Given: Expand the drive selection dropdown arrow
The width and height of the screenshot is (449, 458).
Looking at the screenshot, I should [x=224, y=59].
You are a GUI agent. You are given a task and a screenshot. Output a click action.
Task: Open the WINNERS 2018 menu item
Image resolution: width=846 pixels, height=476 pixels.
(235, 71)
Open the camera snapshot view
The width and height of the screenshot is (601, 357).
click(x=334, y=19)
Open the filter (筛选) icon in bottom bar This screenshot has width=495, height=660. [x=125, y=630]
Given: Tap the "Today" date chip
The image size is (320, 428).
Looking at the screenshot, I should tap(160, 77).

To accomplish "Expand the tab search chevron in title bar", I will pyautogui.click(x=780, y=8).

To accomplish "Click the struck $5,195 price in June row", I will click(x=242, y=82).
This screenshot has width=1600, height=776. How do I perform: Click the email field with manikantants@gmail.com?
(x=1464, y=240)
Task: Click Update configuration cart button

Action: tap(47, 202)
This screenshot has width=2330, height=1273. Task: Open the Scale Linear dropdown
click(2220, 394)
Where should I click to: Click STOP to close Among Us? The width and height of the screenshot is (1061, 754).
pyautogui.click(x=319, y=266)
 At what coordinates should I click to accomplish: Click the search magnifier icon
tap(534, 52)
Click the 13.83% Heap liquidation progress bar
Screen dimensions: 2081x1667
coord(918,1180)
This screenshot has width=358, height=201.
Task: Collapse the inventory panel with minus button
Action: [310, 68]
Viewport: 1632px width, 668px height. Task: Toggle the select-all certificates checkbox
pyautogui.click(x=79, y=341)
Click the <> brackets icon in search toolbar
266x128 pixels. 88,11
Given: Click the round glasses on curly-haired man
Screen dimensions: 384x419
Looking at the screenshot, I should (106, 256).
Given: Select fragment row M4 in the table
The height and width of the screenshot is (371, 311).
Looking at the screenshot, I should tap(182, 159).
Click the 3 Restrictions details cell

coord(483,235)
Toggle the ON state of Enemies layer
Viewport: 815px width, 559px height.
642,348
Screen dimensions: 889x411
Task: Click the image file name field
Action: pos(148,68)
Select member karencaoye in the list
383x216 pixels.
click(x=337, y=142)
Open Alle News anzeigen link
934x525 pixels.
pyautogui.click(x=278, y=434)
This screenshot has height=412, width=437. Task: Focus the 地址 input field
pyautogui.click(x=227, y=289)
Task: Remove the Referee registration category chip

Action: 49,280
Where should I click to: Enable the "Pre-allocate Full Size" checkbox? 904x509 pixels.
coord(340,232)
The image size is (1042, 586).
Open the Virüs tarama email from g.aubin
::::
ABOUT THIS TASK |
Your answer should be the lines from the one containing "This screenshot has height=412, width=437." to the end of the entries above, restated exactly and alone.

THE ANSWER |
This screenshot has height=412, width=437. Task: Focus the 地址 input field
pyautogui.click(x=227, y=289)
Task: Remove the Referee registration category chip

Action: 49,280
Where should I click to: Enable the "Pre-allocate Full Size" checkbox? 904x509 pixels.
coord(340,232)
The image size is (1042, 586).
Open the Virüs tarama email from g.aubin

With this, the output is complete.